Secondo i firmatari, l’ex presidente avrebbe per anni assunto posizioni divergenti rispetto alla linea del partito, sostenendo alleanze e percorsi politici alternativi. Nella lettera vengono richiamate diverse vicende amministrative e politiche, dal rinnovo del Consiglio Provinciale alle dinamiche relative all’Alto Calore, al Piano Sociale di Zona dell’Alta Irpinia e al Consorzio Asi, indicate come esempi di una costante contrapposizione alle scelte del Pd.

I consiglieri provinciali respingono inoltre l’ipotesi che la sconfitta elettorale possa essere attribuita a presunti tradimenti interni, sostenendo invece che il risultato rappresenti il giudizio espresso da sindaci e amministratori locali sull’azione politica e amministrativa portata avanti negli anni da Buonopane.

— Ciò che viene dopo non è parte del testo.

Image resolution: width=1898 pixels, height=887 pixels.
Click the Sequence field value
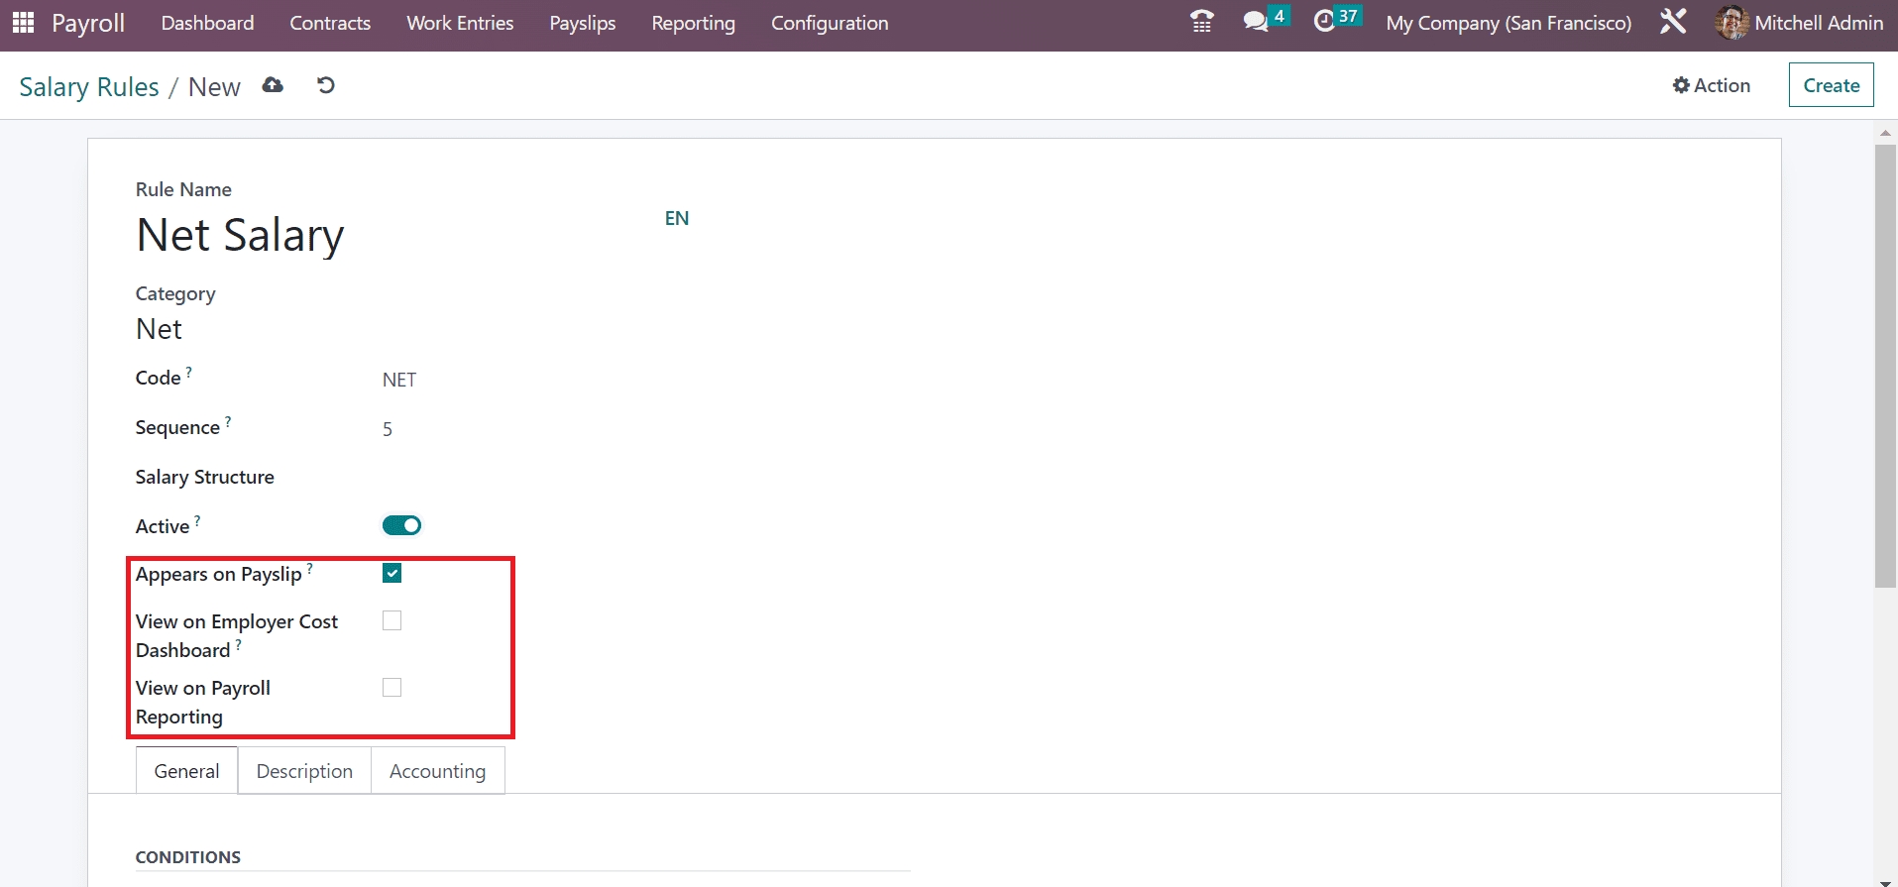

Il passaggio più significativo della nota arriva nelle conclusioni, dove Spera, D’Angelis e Iovino chiedono formalmente alla segreteria nazionale del Partito Democratico di avviare le procedure per l’espulsione di Rizieri Buonopane dal partito, richiamando anche una precedente deliberazione unanime della direzione provinciale del 15 luglio 2025. Una richiesta che segna un ulteriore inasprimento dello scontro politico interno e che apre una nuova fase di tensione all’interno del Pd irpino.

La lettera si conclude con l’invito ai vertici nazionali e regionali del partito a valutare attentamente quanto accaduto negli ultimi anni in provincia di Avellino, affinché vengano riaffermati i principi di rispetto politico e di appartenenza che, secondo i firmatari, sarebbero stati ripetutamente violati.